- [Exercise] The answer should consist of all the entries, repeated word for word.
......
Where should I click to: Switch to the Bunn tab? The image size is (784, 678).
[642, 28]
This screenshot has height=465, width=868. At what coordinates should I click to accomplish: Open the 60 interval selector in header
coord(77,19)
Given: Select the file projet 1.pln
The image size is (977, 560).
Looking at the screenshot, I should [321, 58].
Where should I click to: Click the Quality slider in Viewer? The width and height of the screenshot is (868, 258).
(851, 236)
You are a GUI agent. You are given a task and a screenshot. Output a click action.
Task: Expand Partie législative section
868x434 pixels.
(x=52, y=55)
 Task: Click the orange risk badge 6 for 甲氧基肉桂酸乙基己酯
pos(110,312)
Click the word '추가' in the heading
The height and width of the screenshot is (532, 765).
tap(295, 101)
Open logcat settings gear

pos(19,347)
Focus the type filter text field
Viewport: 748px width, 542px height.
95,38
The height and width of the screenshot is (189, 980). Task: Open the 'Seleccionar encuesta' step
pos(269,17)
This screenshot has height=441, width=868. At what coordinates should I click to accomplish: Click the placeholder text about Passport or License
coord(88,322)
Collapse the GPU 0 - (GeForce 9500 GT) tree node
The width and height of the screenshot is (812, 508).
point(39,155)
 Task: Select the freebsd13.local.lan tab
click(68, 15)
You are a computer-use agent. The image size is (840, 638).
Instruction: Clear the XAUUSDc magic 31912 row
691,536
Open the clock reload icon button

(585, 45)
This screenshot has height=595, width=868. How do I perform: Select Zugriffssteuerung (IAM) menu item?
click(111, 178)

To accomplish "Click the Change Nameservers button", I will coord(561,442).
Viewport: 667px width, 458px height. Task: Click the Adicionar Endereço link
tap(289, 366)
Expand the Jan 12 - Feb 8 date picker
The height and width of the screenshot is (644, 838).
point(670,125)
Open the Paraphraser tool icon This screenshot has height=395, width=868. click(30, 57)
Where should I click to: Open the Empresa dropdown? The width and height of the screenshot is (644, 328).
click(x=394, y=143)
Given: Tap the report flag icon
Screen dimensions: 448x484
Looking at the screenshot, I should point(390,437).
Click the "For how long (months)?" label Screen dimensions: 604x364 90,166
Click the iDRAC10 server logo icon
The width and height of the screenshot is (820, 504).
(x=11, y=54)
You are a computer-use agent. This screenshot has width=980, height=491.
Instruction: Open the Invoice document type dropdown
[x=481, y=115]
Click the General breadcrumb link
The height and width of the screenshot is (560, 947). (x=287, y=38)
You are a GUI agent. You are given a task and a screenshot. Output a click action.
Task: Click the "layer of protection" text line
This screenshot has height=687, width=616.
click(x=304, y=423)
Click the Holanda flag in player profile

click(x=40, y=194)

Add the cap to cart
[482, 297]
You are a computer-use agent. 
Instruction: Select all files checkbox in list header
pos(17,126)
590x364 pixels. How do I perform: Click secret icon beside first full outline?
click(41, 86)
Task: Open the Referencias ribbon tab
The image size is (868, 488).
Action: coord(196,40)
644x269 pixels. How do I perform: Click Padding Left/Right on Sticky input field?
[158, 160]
......
- [Written reply]
Where should I click to: Switch to the Bunn tab? The image size is (784, 678).
[642, 28]
This screenshot has height=465, width=868. At what coordinates should I click to accomplish: Open the 60 interval selector in header
coord(77,19)
Given: Select the file projet 1.pln
The image size is (977, 560).
Looking at the screenshot, I should [321, 58].
Where should I click to: Click the Quality slider in Viewer? The width and height of the screenshot is (868, 258).
(851, 236)
You are a GUI agent. You are given a task and a screenshot. Output a click action.
Task: Expand Partie législative section
868x434 pixels.
(x=52, y=55)
 Task: Click the orange risk badge 6 for 甲氧基肉桂酸乙基己酯
pos(110,312)
Click the word '추가' in the heading
The height and width of the screenshot is (532, 765).
tap(295, 101)
Open logcat settings gear

pos(19,347)
Focus the type filter text field
Viewport: 748px width, 542px height.
95,38
The height and width of the screenshot is (189, 980). Task: Open the 'Seleccionar encuesta' step
pos(269,17)
This screenshot has height=441, width=868. At what coordinates should I click to accomplish: Click the placeholder text about Passport or License
coord(88,322)
Collapse the GPU 0 - (GeForce 9500 GT) tree node
The width and height of the screenshot is (812, 508).
point(39,155)
 Task: Select the freebsd13.local.lan tab
click(68, 15)
You are a computer-use agent. The image size is (840, 638).
Instruction: Clear the XAUUSDc magic 31912 row
691,536
Open the clock reload icon button

(585, 45)
This screenshot has height=595, width=868. How do I perform: Select Zugriffssteuerung (IAM) menu item?
click(111, 178)

To accomplish "Click the Change Nameservers button", I will coord(561,442).
Viewport: 667px width, 458px height. Task: Click the Adicionar Endereço link
tap(289, 366)
Expand the Jan 12 - Feb 8 date picker
The height and width of the screenshot is (644, 838).
point(670,125)
Open the Paraphraser tool icon This screenshot has height=395, width=868. click(30, 57)
Where should I click to: Open the Empresa dropdown? The width and height of the screenshot is (644, 328).
click(x=394, y=143)
Given: Tap the report flag icon
Screen dimensions: 448x484
Looking at the screenshot, I should point(390,437).
Click the "For how long (months)?" label Screen dimensions: 604x364 90,166
Click the iDRAC10 server logo icon
The width and height of the screenshot is (820, 504).
(x=11, y=54)
You are a computer-use agent. This screenshot has width=980, height=491.
Instruction: Open the Invoice document type dropdown
[x=481, y=115]
Click the General breadcrumb link
The height and width of the screenshot is (560, 947). (x=287, y=38)
You are a GUI agent. You are given a task and a screenshot. Output a click action.
Task: Click the "layer of protection" text line
This screenshot has height=687, width=616.
click(x=304, y=423)
Click the Holanda flag in player profile

click(x=40, y=194)

Add the cap to cart
[482, 297]
You are a computer-use agent. 
Instruction: Select all files checkbox in list header
pos(17,126)
590x364 pixels. How do I perform: Click secret icon beside first full outline?
click(41, 86)
Task: Open the Referencias ribbon tab
The image size is (868, 488).
Action: coord(196,40)
644x269 pixels. How do I perform: Click Padding Left/Right on Sticky input field?
[158, 160]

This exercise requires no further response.